Understanding the FISC opinion is no simple task. Rather than using well-understood terminology commonly used in the technical community, the NSA has created its own jargon for describing what it does. To simplify the analysis, it’s easier to focus on the NSA’s collection of email (similar analysis is possible for voice calls and other kinds of communications).
The FISC opinion concerns the NSA’s “upstream” collection of communications, broadly understood as the NSA’s collection of Internet traffic as it transits the physical infrastructure (wires, cable, switches, routers, etc.) of telecommunications companies like Verizon and AT&T. Upstream collection is distinct from PRISM collection, which reportedly involves collection of emails directly from the companies that provide email services, such as Google and Microsoft.
The goal of the upstream collection is for the NSA to acquire “communications” – individual emails – to, from, or about individuals or organizations targeted for foreign intelligence purposes, such as terrorists or terrorist organizations.
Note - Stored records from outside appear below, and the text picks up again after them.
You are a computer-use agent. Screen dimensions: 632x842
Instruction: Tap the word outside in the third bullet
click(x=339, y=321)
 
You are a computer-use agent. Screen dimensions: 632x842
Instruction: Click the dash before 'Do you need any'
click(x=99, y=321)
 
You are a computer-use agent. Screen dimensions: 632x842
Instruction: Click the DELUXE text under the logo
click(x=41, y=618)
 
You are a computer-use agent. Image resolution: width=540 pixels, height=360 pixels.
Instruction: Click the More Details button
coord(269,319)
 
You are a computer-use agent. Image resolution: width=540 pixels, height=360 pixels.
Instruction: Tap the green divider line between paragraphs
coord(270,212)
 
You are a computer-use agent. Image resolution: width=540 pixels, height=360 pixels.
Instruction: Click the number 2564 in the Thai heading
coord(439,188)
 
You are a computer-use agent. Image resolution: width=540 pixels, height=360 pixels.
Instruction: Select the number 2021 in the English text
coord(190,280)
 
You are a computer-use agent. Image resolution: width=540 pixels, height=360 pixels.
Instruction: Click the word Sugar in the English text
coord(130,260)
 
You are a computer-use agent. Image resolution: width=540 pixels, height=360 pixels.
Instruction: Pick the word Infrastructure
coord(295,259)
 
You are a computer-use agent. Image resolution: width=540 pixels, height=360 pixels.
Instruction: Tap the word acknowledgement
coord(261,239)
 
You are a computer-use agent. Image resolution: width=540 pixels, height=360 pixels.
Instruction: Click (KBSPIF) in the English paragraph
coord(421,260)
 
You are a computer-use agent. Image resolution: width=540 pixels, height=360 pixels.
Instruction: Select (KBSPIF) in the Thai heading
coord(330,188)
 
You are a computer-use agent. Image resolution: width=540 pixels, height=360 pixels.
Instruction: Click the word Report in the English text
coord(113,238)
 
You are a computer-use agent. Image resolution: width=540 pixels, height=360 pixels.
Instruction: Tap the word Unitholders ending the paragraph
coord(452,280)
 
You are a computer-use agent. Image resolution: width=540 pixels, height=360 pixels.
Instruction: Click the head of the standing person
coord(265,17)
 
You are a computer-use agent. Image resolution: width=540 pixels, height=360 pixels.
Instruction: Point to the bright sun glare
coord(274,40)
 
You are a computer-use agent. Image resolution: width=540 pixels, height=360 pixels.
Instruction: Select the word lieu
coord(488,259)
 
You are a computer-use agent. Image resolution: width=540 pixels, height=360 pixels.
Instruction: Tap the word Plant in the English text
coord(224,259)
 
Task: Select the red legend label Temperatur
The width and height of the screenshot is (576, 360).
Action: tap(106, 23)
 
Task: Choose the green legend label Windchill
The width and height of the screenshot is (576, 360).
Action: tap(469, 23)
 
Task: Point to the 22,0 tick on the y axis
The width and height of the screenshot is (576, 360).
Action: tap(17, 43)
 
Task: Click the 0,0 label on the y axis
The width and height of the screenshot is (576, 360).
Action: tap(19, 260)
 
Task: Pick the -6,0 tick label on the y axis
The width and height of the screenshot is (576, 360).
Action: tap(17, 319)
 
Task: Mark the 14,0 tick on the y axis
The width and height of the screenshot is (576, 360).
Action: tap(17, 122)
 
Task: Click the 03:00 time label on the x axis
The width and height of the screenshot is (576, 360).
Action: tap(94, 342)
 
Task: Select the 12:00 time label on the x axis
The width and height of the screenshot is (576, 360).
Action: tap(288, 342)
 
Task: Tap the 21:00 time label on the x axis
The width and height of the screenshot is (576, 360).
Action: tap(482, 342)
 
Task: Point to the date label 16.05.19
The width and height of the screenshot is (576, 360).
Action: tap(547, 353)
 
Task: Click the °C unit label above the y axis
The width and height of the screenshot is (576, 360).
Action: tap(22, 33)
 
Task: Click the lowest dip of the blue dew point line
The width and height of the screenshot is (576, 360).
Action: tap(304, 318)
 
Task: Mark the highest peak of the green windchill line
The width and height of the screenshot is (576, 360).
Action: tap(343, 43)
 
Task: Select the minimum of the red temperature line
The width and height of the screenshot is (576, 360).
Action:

The NSA does this by collecting “transactions,” which are essentially streams of raw data extracted from telecommunication infrastructure. The opinion cites an NSA definition of “transaction” as “a complement of ‘packets’ traversing the Internet that together may be understood by a device on the Internet and, where applicable, rendered in an intelligible form to the user of that device.” Thus upstream collection involves the NSA obtaining streams of packets that, if reassembled, could form complete subject lines, email messages, or inbox listings.
The NSA and the FISC distinguish between two types of transactions. “Single Communication Transactions” (SCTs) contain only a single discrete communication: one email, or perhaps the subject line and to/from addresses of one email. “Multi-Communication Transactions” (MCTs) contain more than one communication: multiple emails, or a list of subject lines of emails sent or received to or from an individual, for example. The FISC opinion implies that all of the communications within one MCT are either to or from the same email address.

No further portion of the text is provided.